* _Material provided_:
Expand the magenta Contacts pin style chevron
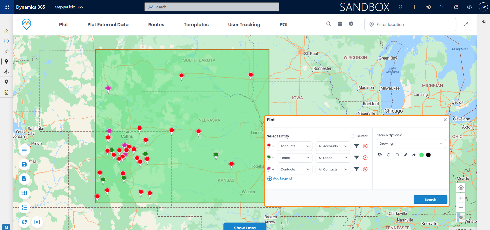490x230 pixels. [273, 169]
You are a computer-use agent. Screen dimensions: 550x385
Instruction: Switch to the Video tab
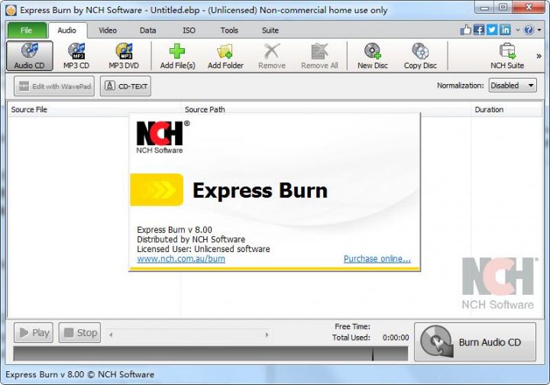click(x=108, y=31)
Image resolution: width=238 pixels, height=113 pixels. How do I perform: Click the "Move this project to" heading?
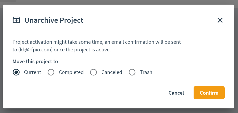pyautogui.click(x=35, y=62)
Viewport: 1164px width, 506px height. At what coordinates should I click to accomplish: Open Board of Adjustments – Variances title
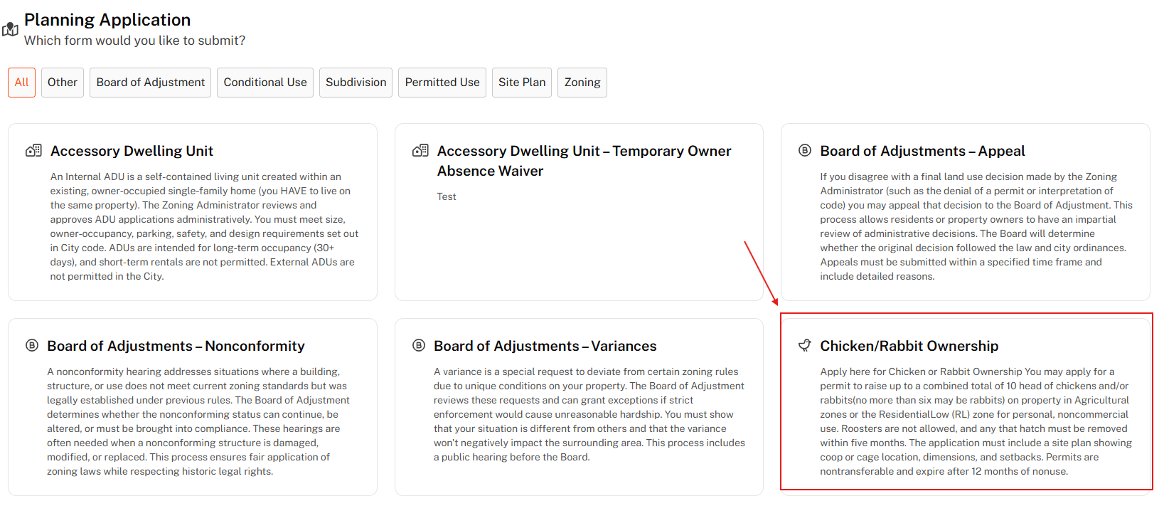click(545, 346)
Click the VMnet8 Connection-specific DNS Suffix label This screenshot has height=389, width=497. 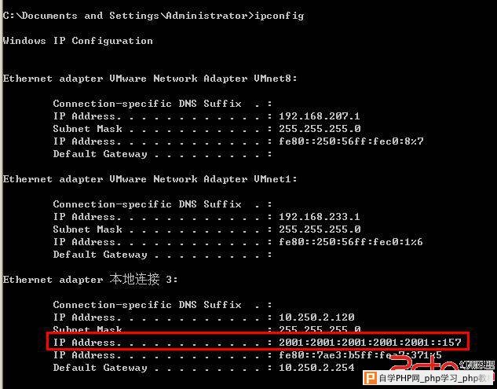pyautogui.click(x=147, y=104)
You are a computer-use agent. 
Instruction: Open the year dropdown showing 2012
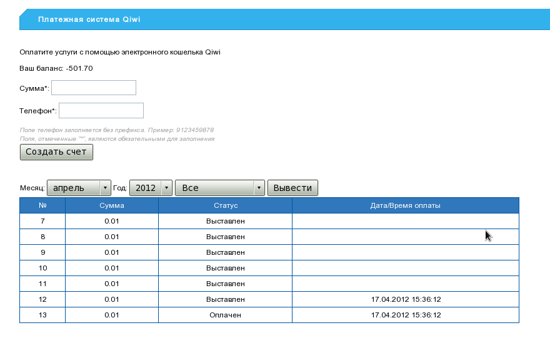(x=151, y=188)
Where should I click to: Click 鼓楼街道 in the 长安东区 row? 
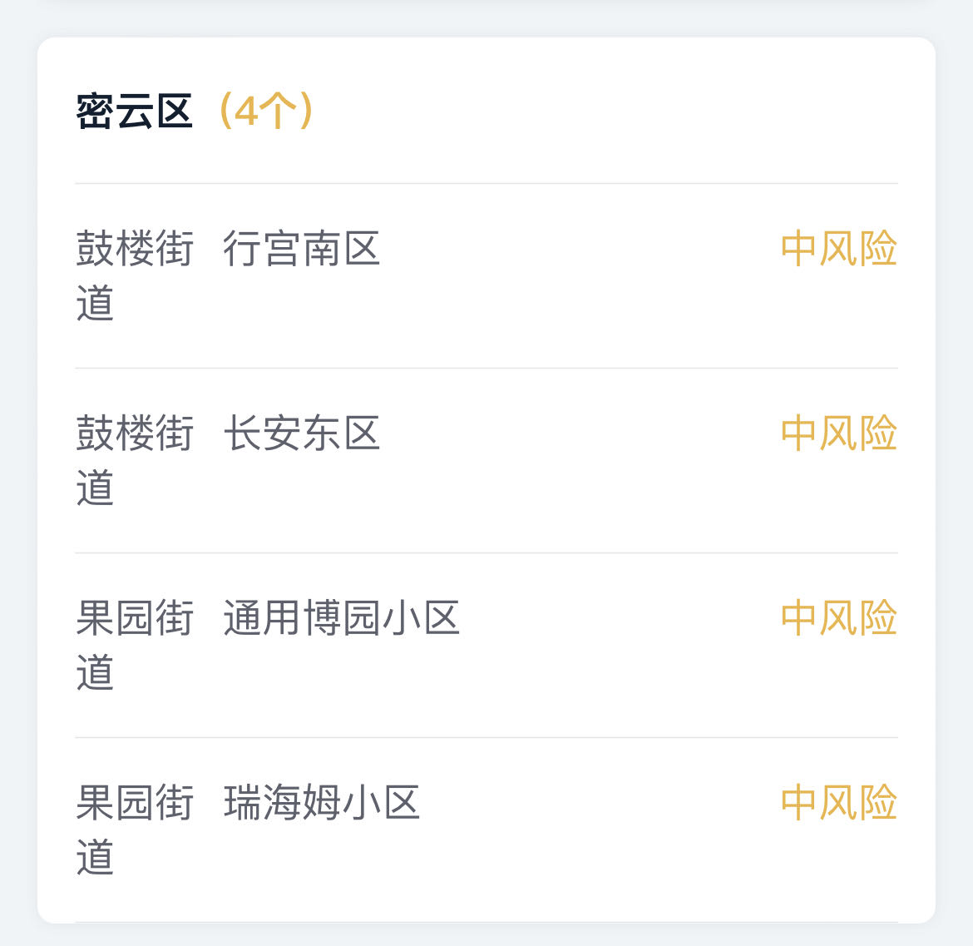(135, 460)
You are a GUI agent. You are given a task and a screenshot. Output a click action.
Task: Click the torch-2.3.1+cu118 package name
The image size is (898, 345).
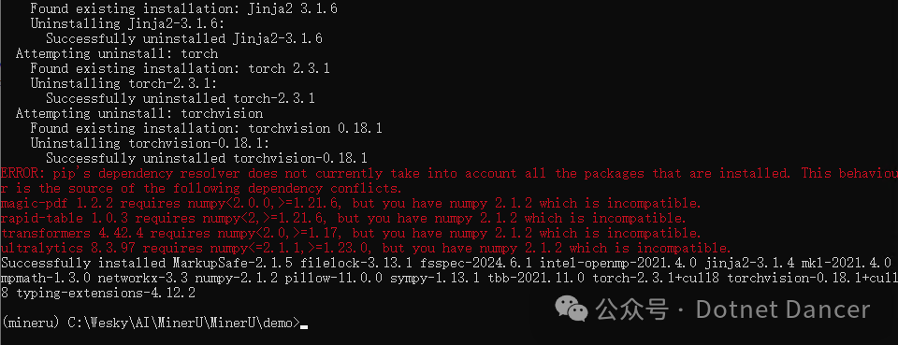[x=657, y=278]
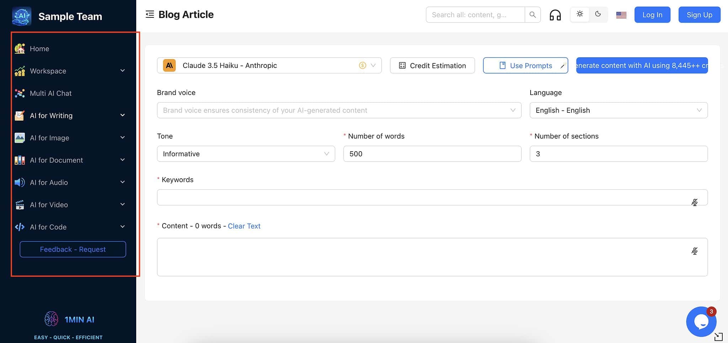Open the Language dropdown
The height and width of the screenshot is (343, 728).
[x=618, y=110]
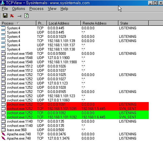
Task: Open the File menu
Action: (x=5, y=9)
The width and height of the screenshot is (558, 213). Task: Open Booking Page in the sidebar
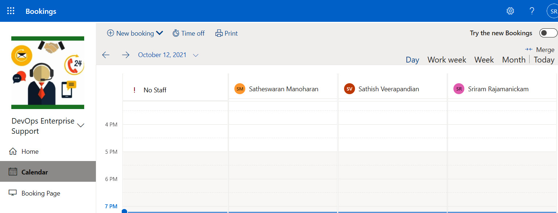40,193
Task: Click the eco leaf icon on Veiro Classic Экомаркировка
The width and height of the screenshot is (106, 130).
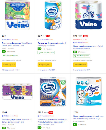Action: tap(4, 55)
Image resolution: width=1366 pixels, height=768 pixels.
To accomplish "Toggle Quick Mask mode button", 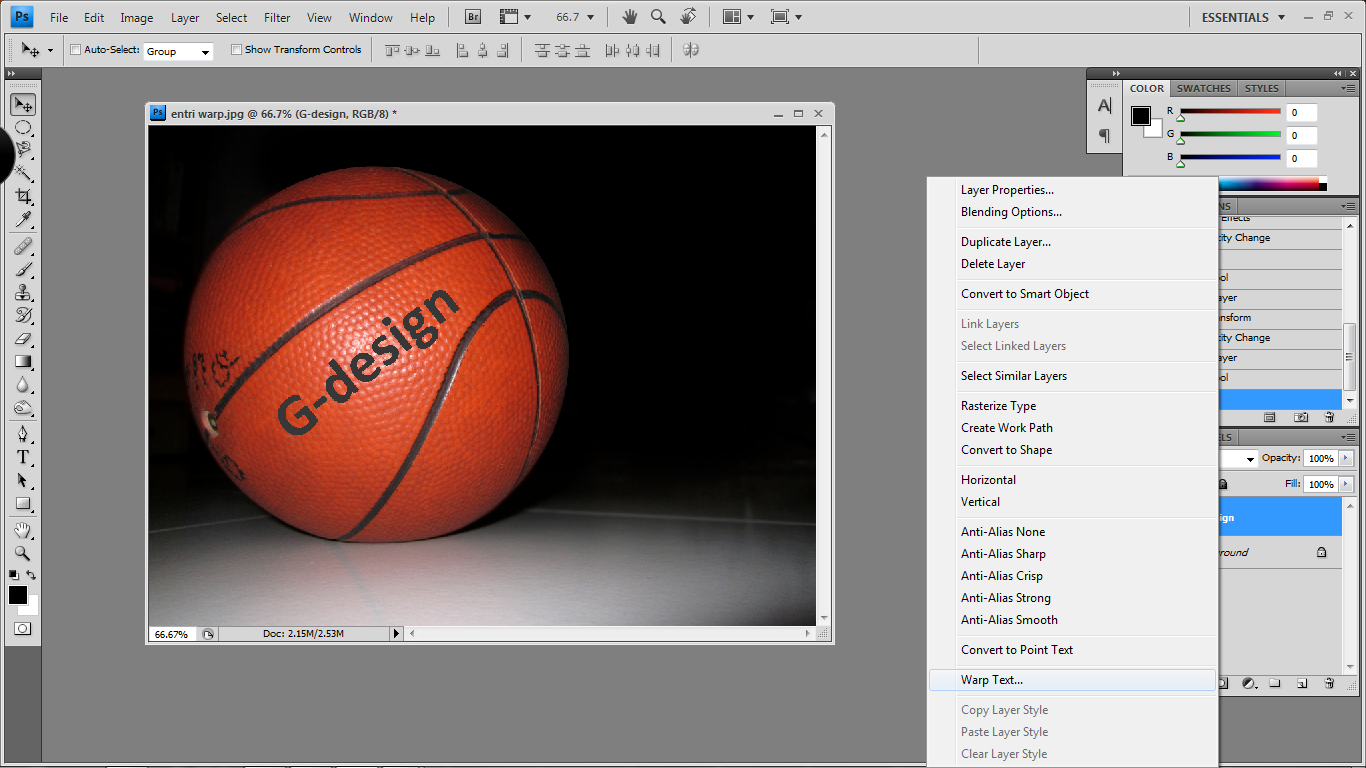I will (23, 629).
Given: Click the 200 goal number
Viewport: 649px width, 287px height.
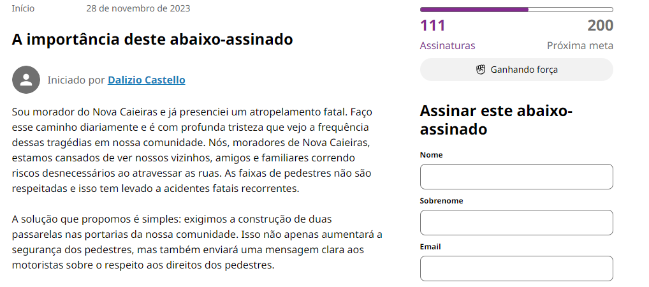Looking at the screenshot, I should pos(600,26).
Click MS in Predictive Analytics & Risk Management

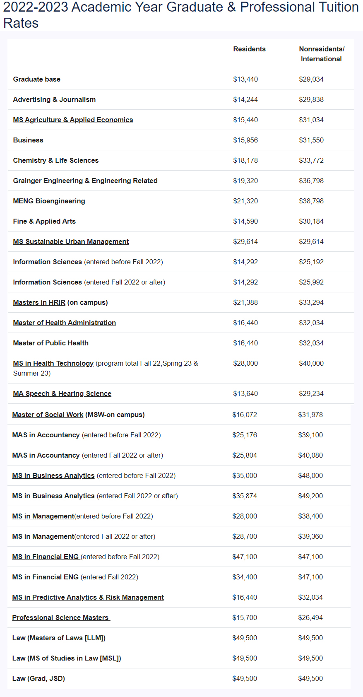tap(88, 597)
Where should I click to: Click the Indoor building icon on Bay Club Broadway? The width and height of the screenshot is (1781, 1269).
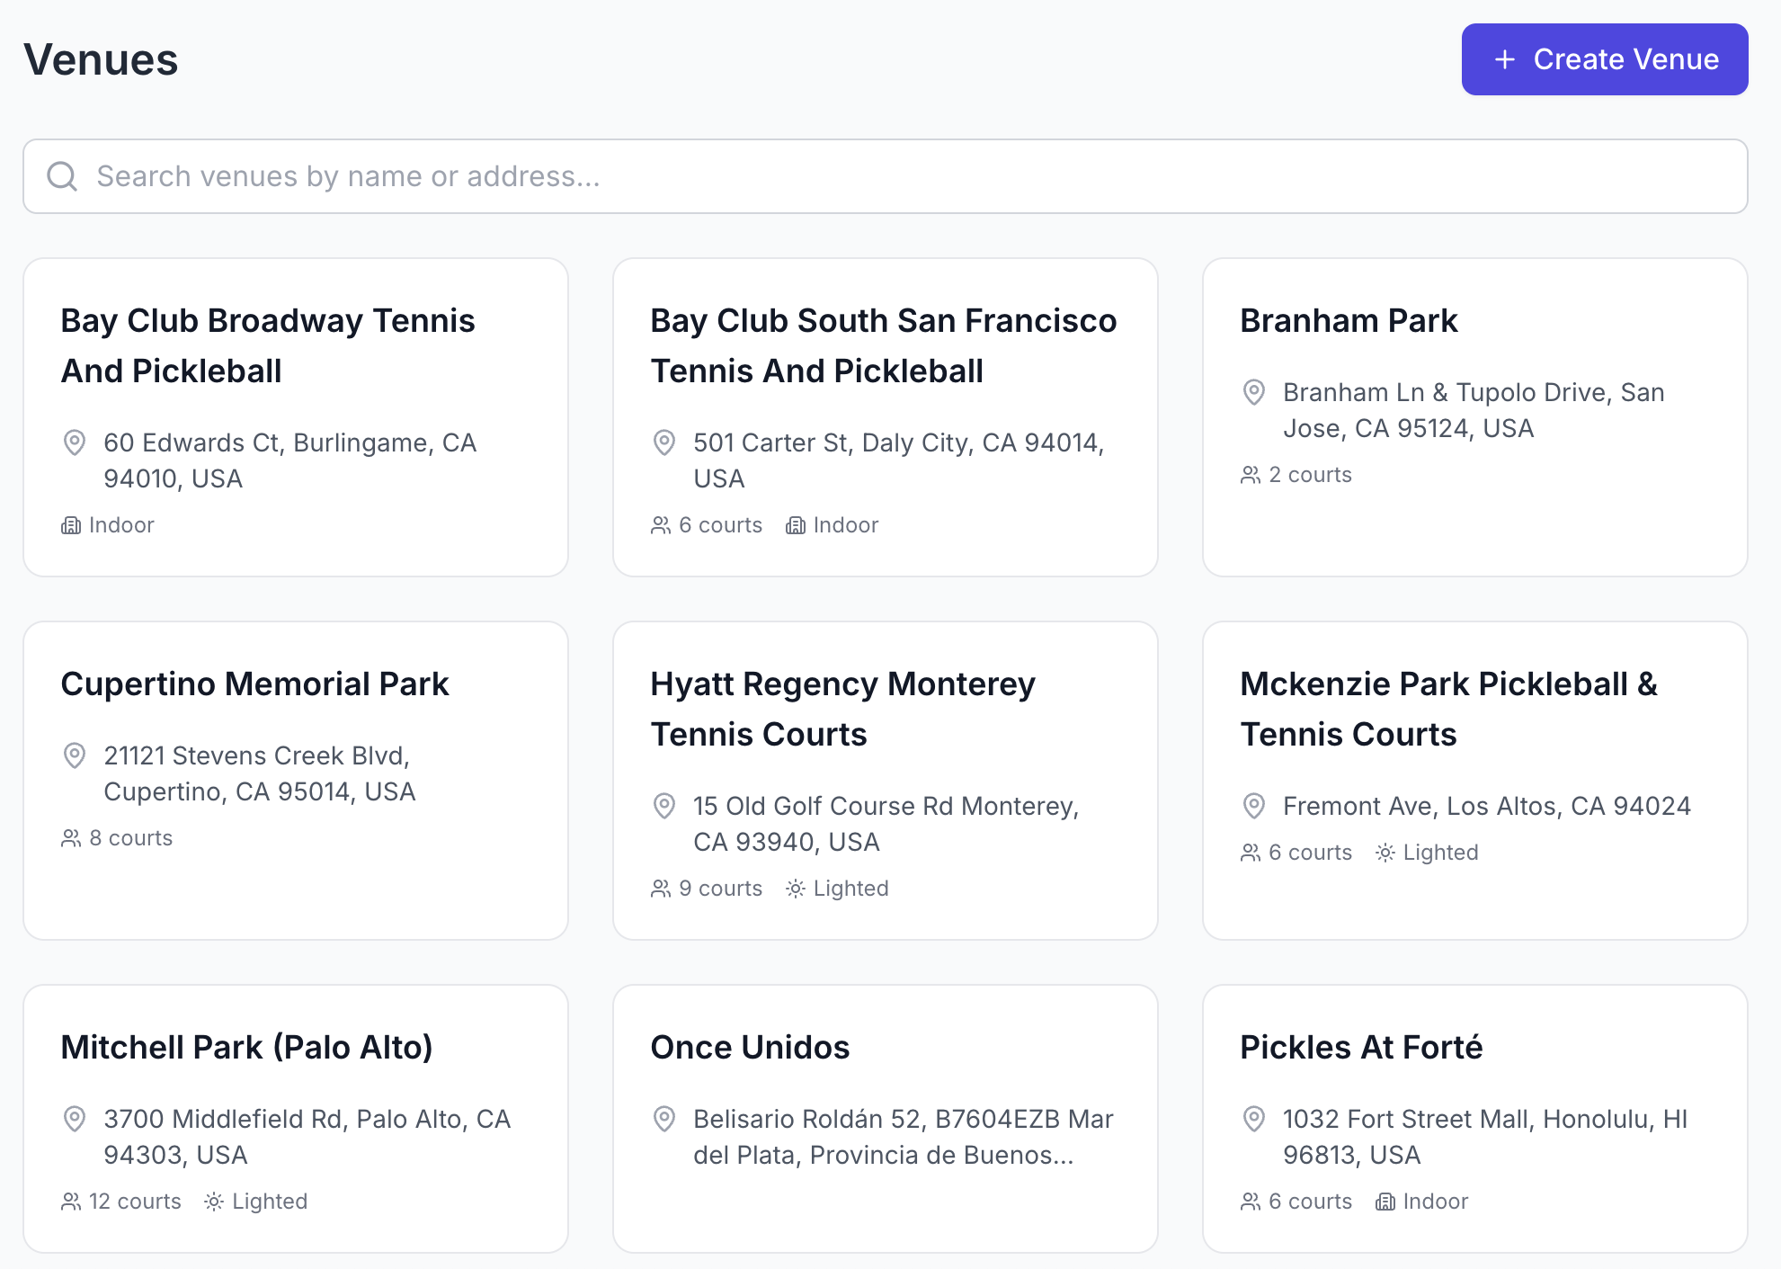coord(71,525)
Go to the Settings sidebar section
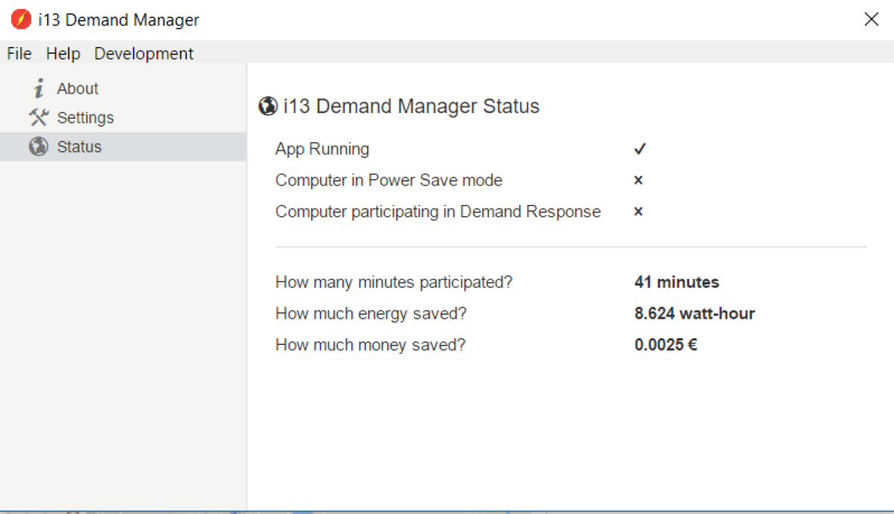This screenshot has width=894, height=514. 85,117
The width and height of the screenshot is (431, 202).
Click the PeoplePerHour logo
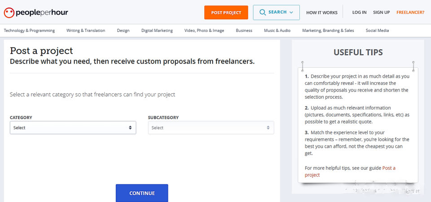point(36,12)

* _Directions for this task_: Give as a numbered list the lines of the material from its beginning through the line containing "pyautogui.click(x=35, y=62)", both ends included and blank lines omitted. Leave the pictures out of the answer.

* _Exercise result_:
1. Expand the magenta Contacts pin style chevron
2. 490x230 pixels. [273, 169]
3. You are a computer-use agent. Screen dimensions: 550x385
4. Instruction: Switch to the Video tab
5. click(x=108, y=31)
6. Image resolution: width=238 pixels, height=113 pixels. How do I perform: Click the "Move this project to" heading?
7. pyautogui.click(x=35, y=62)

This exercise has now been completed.